■ **Written problem**
Format the lines of the records as a JSON list of strings, one string per line, leaving out any blank lines. Begin at the line that contains "Collapse the Ventil tree node" and stop after the line that contains "(x=219, y=33)".

== Dataset excerpts

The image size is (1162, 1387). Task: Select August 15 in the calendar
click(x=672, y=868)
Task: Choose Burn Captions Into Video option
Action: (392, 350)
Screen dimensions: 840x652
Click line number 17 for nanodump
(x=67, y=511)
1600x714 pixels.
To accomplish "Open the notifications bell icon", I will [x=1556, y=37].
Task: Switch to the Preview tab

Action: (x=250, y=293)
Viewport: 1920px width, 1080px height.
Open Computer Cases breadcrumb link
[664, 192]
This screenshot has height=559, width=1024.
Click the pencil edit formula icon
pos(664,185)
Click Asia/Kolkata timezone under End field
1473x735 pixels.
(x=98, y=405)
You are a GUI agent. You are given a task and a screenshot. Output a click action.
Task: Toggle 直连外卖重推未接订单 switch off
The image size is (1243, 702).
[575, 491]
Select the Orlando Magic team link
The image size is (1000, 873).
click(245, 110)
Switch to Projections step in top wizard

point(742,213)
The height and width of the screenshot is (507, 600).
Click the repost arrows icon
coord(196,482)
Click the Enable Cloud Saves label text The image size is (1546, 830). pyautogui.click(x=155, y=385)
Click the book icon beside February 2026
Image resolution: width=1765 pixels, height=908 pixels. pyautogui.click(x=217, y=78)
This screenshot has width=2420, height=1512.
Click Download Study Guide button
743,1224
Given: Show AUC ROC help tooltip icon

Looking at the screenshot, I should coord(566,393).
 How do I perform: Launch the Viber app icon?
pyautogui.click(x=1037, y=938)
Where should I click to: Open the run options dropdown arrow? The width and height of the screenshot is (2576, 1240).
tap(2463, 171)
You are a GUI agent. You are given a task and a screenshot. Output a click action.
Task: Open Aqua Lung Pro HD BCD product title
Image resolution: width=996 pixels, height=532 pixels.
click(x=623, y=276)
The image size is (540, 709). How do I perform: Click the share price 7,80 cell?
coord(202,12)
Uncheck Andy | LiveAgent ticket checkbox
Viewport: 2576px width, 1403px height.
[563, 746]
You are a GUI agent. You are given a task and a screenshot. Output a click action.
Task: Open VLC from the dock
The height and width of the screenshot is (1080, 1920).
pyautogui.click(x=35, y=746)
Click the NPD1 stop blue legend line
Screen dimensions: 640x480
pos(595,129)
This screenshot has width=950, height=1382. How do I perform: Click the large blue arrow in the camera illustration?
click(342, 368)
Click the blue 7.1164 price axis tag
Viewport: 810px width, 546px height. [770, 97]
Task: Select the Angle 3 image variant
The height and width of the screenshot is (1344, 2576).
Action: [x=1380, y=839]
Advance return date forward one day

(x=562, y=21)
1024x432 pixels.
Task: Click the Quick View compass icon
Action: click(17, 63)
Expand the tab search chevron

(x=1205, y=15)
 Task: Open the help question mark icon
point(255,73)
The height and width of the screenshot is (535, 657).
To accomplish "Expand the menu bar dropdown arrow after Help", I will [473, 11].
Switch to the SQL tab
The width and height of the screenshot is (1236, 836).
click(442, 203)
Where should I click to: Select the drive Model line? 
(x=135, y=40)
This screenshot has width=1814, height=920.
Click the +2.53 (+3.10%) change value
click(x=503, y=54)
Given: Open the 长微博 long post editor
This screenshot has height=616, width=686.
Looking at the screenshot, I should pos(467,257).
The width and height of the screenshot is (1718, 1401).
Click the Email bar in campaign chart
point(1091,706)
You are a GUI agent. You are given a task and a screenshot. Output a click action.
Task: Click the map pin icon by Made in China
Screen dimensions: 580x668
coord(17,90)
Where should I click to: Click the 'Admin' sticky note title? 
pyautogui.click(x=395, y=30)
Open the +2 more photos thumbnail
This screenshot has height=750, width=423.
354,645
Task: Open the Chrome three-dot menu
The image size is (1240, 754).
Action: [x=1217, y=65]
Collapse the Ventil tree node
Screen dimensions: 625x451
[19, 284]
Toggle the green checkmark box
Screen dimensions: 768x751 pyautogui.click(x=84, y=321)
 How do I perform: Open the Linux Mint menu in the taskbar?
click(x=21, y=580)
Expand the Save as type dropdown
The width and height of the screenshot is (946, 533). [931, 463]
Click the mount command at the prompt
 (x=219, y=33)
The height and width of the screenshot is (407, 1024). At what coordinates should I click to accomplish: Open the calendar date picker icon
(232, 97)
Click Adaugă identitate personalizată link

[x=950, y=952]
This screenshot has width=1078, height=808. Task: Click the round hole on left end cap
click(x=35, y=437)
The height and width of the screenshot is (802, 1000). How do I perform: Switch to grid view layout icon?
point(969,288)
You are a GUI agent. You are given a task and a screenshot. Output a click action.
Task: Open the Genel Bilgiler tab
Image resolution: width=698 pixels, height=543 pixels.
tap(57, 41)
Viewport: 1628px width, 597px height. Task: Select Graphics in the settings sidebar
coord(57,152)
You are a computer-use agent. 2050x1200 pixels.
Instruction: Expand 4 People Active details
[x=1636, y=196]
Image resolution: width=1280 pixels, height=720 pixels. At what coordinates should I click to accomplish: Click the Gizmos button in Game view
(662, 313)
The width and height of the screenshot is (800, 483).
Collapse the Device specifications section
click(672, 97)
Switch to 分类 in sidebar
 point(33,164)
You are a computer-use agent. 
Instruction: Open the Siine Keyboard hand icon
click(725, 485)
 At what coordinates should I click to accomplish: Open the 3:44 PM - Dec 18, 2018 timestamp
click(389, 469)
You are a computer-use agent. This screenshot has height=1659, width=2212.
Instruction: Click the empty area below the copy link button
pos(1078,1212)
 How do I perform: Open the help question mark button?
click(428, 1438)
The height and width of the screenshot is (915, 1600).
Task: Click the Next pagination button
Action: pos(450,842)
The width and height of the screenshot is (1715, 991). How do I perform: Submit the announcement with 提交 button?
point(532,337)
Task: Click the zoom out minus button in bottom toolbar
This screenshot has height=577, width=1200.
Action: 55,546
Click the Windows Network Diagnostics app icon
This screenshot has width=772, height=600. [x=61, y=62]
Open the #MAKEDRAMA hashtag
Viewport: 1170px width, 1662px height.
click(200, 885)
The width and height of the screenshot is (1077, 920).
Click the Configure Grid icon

====

■ **The completed task**
[
  "Collapse the Ventil tree node",
  "Screen dimensions: 625x451",
  "[19, 284]",
  "Toggle the green checkmark box",
  "Screen dimensions: 768x751 pyautogui.click(x=84, y=321)",
  " How do I perform: Open the Linux Mint menu in the taskbar?",
  "click(x=21, y=580)",
  "Expand the Save as type dropdown",
  "The width and height of the screenshot is (946, 533). [931, 463]",
  "Click the mount command at the prompt",
  " (x=219, y=33)"
]